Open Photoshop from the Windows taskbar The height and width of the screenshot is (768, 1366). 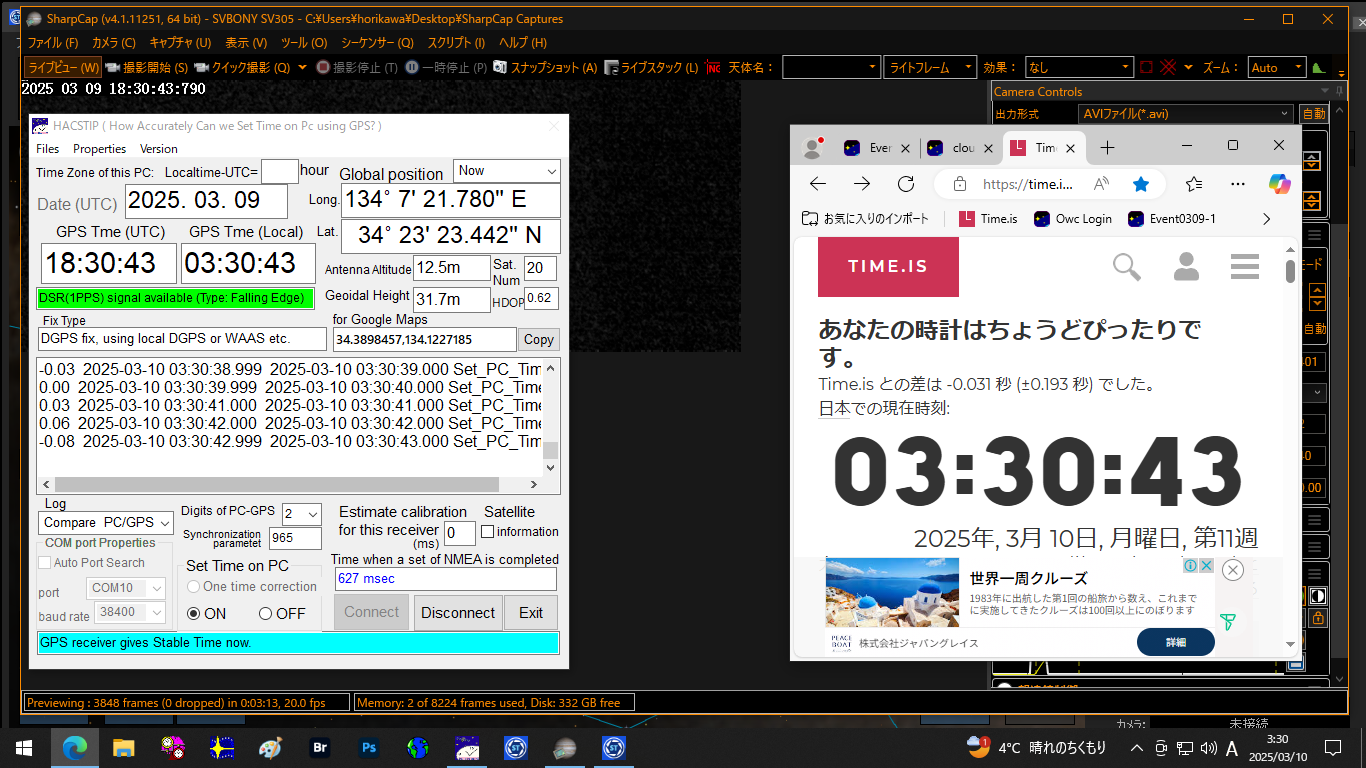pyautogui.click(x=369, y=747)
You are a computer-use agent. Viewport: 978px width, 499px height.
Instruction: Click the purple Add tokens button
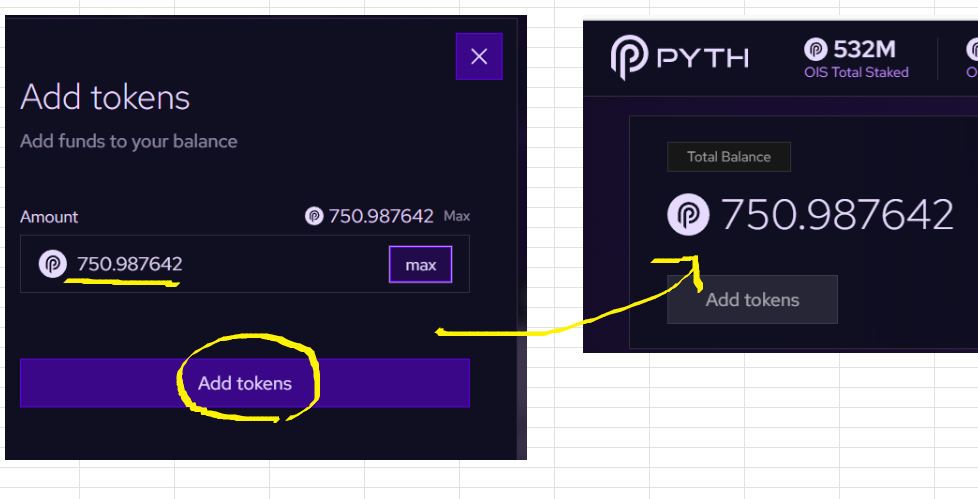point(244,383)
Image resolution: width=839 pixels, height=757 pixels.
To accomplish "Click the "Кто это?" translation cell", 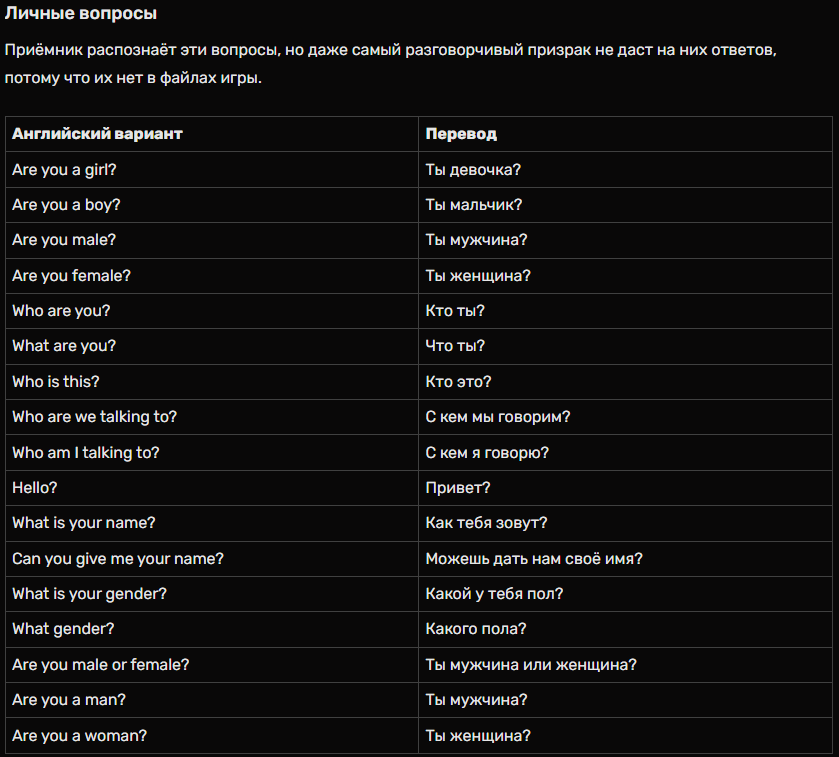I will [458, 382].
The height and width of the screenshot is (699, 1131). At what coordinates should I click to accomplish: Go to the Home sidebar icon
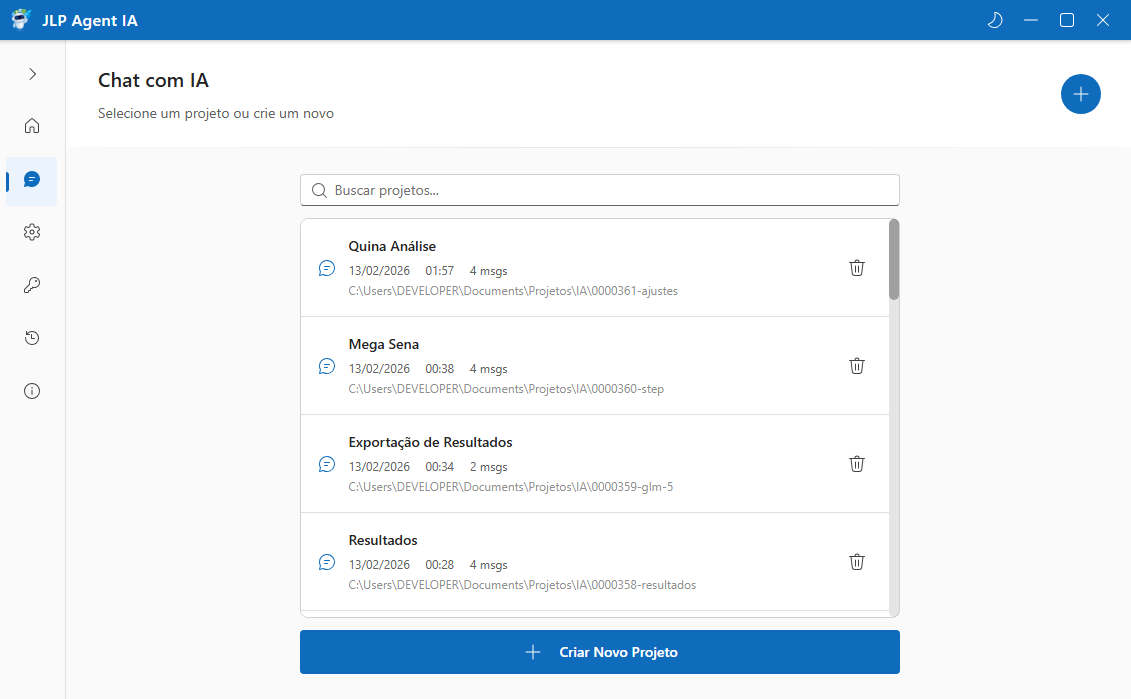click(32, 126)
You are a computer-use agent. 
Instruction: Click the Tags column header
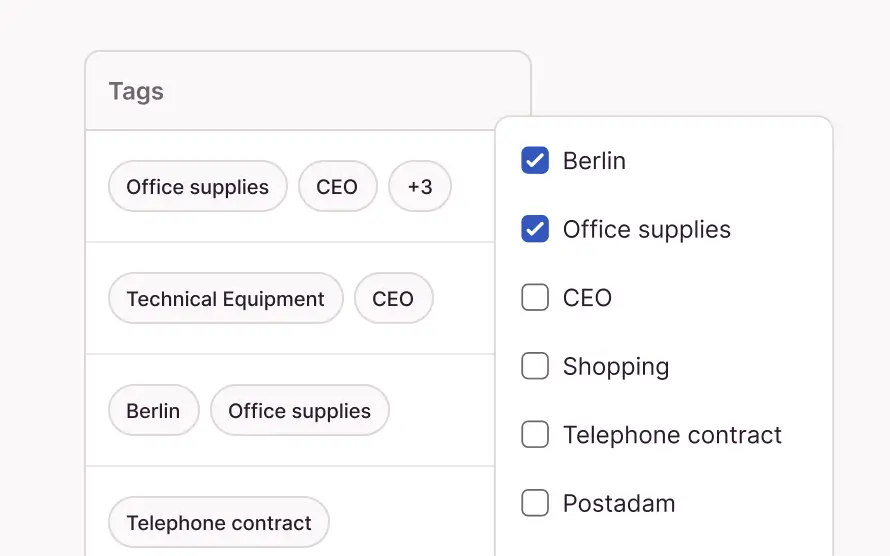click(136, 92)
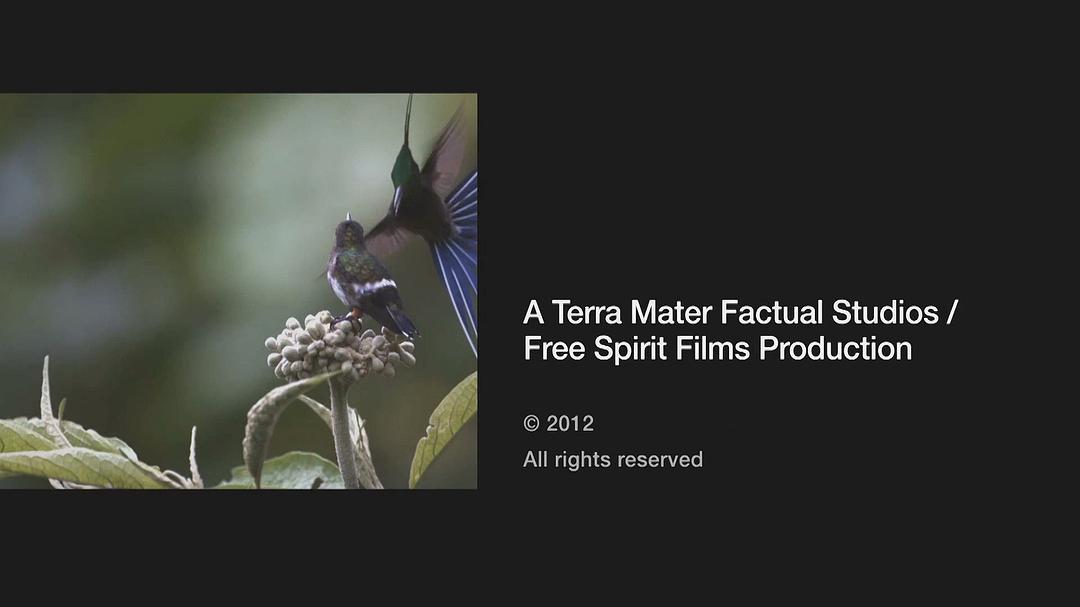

———

Give everything from the line containing "The height and width of the screenshot is (699, 1131)." down to the end of the rows as a numbered list, skipping blank lines and leaving the pictures out.

1. The height and width of the screenshot is (699, 1131). At what coordinates should I click to accomplish: Go to the Home sidebar icon
2. click(32, 126)
3. You are a computer-use agent. 
4. Instruction: Click the Tags column header
5. click(136, 92)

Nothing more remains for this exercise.